Salin kata demi kata sebagian teks tafsir Surah Al-Balad di bawah. Mulailah dari kata-kata yang memuat "Ka'bul Ahbar mengatakan", lalu berhenti setelah "ketaatan kepada Allah.".

- TEKS PILIHAN:
::::::::::

Ibnu Jarir mengatakan, telah menceritakan kepadaku Umar ibnu Ismail ibnu Mujalid, telah menceritakan kepada kami Abdullah ibnu Idris, dari ayahnya, dari Abu Atiyyah, dari Ibnu Umar sehubungan dengan makna firman-Nya: Maka tidakkah sebaiknya ia menempuh jalan yang mendaki lagi sulit. (Al-Balad: 11) Maksudnya, memasuki jalan yang mendaki lagi sulit, yaitu nama sebuah gunung di dalam neraka Jahanam. (Dengan demikian, berarti huruf lam di sini bukan lam nafi, melainkan lam taukid. Sehingga makna ayat menjadi seperti berikut, "Maka sesungguhnya manusia itu akan menempuh jalan yang sulit lagi mendaki," pent).

Ka'bul Ahbar mengatakan sehubungan dengan makna firman-Nya: Maka tidakkah sebaiknya ia menempuh jalan yang mendaki lagi sulit. (Al-Balad: 11) 'Aqabah adalah tingkatan yang terdiri dari tujuh puluh tingkatan di dalam neraka Jahanam.

Al-Hasan Al-Basri mengatakan sehubungan dengan makna firman-Nya: Maka tidakkah sebaiknya ia menempuh jalan yang mendaki lagi sulit. (Al-Balad: 11) Yaitu jalan yang mendaki lagi sulit di dalam neraka Jahanam. Qatadah mengatakan bahwa sesungguhnya hal itu merupakan jalan mendaki, sulit, lagi keras, maka jinakkanlah ia dengan mengerjakan ketaatan kepada Allah.

Qatadah mengatakan bahwa selanjutnya disebutkan oleh firman-Nya: Tahukah 'kamu apakah jalan yang mendaki lagi sukar itu? (Al-Balad: 12) Lalu disebutkan pula bagaimana cara melaluinya dalam firman berikutnya: (yaitu) melepaskan budak dari perbudakan, atau memberi makan. (Al-Balad: 13-14)

::::::::::

- KUTIPAN DAFTAR:

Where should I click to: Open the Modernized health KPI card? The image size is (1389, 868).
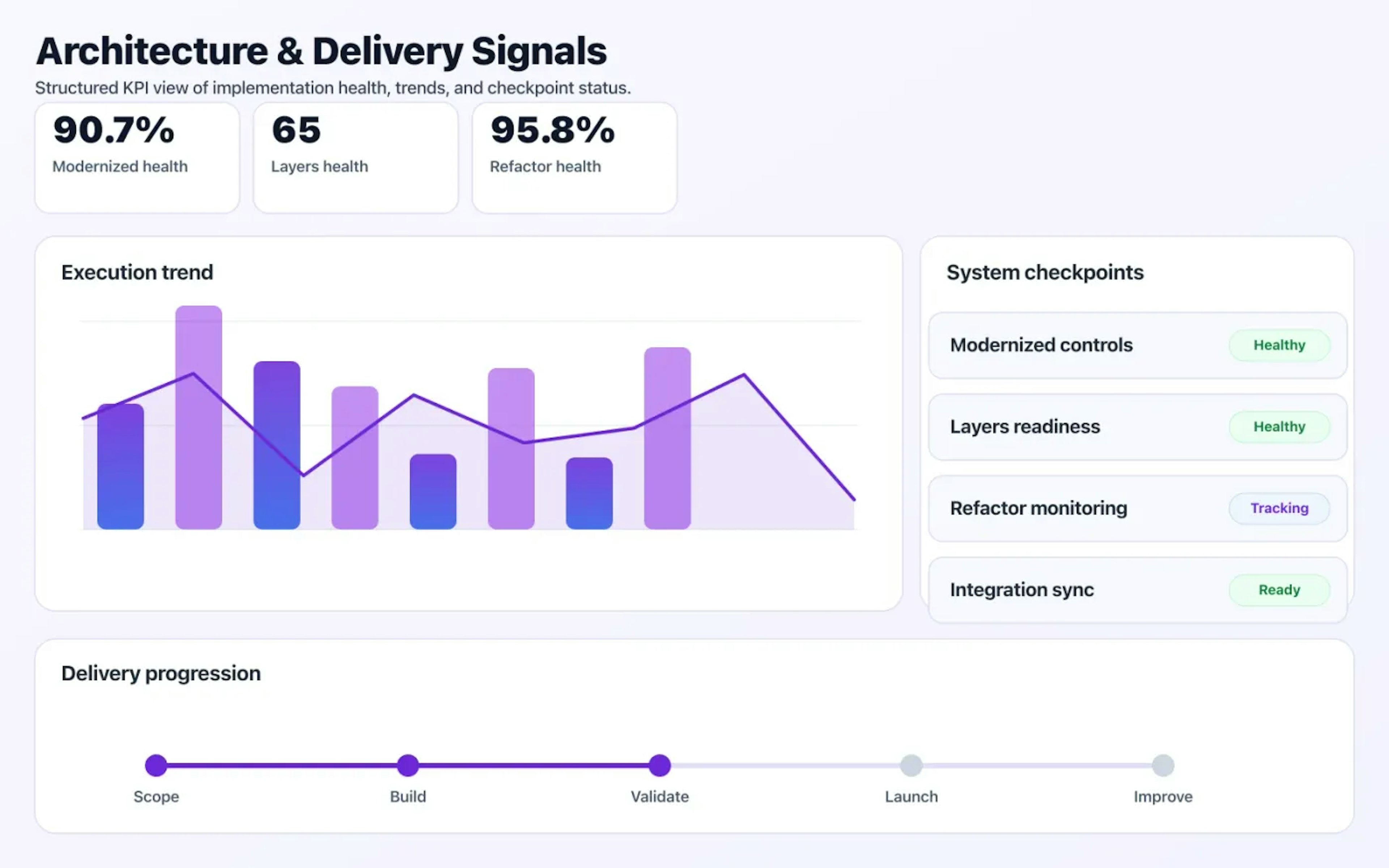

::::::::::

- HASIL:
Ka'bul Ahbar mengatakan sehubungan dengan makna firman-Nya: Maka tidakkah sebaiknya ia menempuh jalan yang mendaki lagi sulit. (Al-Balad: 11) 'Aqabah adalah tingkatan yang terdiri dari tujuh puluh tingkatan di dalam neraka Jahanam.

Al-Hasan Al-Basri mengatakan sehubungan dengan makna firman-Nya: Maka tidakkah sebaiknya ia menempuh jalan yang mendaki lagi sulit. (Al-Balad: 11) Yaitu jalan yang mendaki lagi sulit di dalam neraka Jahanam. Qatadah mengatakan bahwa sesungguhnya hal itu merupakan jalan mendaki, sulit, lagi keras, maka jinakkanlah ia dengan mengerjakan ketaatan kepada Allah.